Prompt → Scan the entries and copy each line where the word "tags" is present.

Records provided →
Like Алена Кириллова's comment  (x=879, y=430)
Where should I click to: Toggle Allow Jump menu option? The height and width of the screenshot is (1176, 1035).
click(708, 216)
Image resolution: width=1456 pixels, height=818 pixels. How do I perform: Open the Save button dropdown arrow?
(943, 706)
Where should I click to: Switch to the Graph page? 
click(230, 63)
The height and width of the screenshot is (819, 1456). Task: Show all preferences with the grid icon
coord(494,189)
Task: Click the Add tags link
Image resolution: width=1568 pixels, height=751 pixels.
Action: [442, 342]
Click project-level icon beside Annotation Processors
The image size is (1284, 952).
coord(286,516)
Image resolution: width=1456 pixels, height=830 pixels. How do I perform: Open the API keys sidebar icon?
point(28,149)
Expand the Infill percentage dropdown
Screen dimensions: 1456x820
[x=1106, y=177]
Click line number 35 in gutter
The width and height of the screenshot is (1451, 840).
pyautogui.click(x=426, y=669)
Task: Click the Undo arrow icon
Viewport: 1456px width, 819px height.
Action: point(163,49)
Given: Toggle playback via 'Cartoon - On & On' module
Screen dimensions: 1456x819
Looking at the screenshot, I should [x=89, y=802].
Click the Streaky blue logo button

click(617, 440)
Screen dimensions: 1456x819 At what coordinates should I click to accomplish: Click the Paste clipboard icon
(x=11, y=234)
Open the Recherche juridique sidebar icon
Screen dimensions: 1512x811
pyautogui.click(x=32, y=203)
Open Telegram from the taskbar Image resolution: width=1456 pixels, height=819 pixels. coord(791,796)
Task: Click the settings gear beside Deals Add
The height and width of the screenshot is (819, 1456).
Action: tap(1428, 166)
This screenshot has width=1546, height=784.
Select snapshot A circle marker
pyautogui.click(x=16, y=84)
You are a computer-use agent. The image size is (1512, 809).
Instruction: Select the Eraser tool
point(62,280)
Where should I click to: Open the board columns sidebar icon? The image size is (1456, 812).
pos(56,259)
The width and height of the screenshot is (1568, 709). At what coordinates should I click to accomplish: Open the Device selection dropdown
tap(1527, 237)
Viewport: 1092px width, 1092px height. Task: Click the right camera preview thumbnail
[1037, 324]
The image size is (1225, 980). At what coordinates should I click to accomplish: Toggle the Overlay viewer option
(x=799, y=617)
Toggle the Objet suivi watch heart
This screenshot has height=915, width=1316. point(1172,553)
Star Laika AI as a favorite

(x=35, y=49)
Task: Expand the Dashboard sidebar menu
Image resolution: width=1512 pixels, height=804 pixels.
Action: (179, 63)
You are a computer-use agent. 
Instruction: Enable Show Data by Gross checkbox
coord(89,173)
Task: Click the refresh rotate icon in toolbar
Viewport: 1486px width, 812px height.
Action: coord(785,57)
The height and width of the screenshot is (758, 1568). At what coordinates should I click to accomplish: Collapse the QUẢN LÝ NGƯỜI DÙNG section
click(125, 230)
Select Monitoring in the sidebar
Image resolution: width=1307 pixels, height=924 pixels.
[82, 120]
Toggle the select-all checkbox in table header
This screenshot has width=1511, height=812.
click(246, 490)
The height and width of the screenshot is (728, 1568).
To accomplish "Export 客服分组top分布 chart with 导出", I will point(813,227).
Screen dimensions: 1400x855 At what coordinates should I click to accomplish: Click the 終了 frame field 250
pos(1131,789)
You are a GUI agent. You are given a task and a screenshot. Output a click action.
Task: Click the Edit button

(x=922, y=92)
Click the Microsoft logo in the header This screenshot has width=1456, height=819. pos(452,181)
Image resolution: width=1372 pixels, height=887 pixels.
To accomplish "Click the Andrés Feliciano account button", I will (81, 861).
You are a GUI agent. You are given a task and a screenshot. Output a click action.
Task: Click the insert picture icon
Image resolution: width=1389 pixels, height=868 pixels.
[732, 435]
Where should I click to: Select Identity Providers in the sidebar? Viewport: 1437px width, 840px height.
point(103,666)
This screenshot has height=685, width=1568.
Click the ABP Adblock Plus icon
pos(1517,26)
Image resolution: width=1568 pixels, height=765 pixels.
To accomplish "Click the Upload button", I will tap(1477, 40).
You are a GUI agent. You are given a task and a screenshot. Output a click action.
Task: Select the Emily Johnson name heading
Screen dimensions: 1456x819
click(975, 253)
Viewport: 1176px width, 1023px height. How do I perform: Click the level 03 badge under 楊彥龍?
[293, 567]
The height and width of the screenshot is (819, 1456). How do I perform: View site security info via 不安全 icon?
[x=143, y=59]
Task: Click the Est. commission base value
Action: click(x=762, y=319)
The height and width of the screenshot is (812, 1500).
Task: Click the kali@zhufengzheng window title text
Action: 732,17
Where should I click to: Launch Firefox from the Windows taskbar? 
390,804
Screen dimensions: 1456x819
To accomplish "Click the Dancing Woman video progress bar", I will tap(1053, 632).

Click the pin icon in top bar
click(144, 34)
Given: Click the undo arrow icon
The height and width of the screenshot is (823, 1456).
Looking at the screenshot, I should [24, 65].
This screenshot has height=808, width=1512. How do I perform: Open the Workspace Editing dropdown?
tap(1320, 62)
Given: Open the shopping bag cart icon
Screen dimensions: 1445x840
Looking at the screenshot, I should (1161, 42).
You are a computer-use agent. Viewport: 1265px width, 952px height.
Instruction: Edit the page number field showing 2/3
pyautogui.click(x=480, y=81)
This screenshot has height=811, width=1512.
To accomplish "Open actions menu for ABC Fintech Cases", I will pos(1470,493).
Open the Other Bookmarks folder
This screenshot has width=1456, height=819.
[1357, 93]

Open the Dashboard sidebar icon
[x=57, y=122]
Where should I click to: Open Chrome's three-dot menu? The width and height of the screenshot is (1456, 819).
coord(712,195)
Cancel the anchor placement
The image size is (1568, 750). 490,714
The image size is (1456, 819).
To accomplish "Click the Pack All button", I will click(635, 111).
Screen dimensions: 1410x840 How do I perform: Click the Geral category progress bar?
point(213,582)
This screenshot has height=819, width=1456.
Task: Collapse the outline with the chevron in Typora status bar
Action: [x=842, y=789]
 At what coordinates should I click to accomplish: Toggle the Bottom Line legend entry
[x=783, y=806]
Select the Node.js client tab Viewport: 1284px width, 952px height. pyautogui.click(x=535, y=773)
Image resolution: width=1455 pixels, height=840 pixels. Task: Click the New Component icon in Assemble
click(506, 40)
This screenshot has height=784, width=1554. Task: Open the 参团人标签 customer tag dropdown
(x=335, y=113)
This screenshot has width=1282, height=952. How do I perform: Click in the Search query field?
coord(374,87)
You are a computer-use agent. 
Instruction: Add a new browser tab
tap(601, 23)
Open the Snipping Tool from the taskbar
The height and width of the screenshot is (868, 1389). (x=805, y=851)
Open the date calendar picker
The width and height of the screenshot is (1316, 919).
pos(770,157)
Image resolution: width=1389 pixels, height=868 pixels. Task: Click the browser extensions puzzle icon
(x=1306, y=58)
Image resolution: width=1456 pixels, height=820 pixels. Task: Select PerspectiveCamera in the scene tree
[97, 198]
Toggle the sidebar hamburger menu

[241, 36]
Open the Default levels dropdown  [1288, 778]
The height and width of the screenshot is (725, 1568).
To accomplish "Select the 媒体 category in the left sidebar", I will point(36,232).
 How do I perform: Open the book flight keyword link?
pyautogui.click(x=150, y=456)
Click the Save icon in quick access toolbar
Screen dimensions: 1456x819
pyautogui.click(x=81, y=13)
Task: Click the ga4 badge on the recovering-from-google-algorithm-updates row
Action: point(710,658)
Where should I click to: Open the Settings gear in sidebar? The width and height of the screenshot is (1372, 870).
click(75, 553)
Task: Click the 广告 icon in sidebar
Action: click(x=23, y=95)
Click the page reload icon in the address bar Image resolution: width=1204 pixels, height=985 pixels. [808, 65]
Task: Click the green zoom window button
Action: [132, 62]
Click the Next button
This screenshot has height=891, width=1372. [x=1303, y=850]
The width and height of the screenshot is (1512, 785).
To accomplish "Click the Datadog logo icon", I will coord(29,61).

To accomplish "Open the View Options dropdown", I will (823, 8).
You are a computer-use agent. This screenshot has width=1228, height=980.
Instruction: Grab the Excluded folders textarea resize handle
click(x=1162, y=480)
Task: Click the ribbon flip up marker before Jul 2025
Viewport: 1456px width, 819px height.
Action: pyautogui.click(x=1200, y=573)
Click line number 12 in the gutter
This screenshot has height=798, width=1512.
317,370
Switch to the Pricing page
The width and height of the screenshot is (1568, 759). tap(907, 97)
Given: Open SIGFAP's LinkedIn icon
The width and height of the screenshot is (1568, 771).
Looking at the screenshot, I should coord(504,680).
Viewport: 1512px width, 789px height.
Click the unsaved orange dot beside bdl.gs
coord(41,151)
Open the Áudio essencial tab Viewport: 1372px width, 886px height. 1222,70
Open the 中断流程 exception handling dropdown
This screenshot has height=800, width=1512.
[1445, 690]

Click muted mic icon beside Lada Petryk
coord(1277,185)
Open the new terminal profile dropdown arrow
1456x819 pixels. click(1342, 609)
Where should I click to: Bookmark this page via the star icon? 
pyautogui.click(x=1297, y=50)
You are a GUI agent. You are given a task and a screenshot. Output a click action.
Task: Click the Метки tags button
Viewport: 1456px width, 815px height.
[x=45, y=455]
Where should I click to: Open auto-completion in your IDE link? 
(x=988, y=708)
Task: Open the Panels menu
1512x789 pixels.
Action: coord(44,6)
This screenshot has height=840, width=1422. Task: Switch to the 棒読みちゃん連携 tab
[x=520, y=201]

Exercise output →
Task: Click the Add tags link
Task: Click the Метки tags button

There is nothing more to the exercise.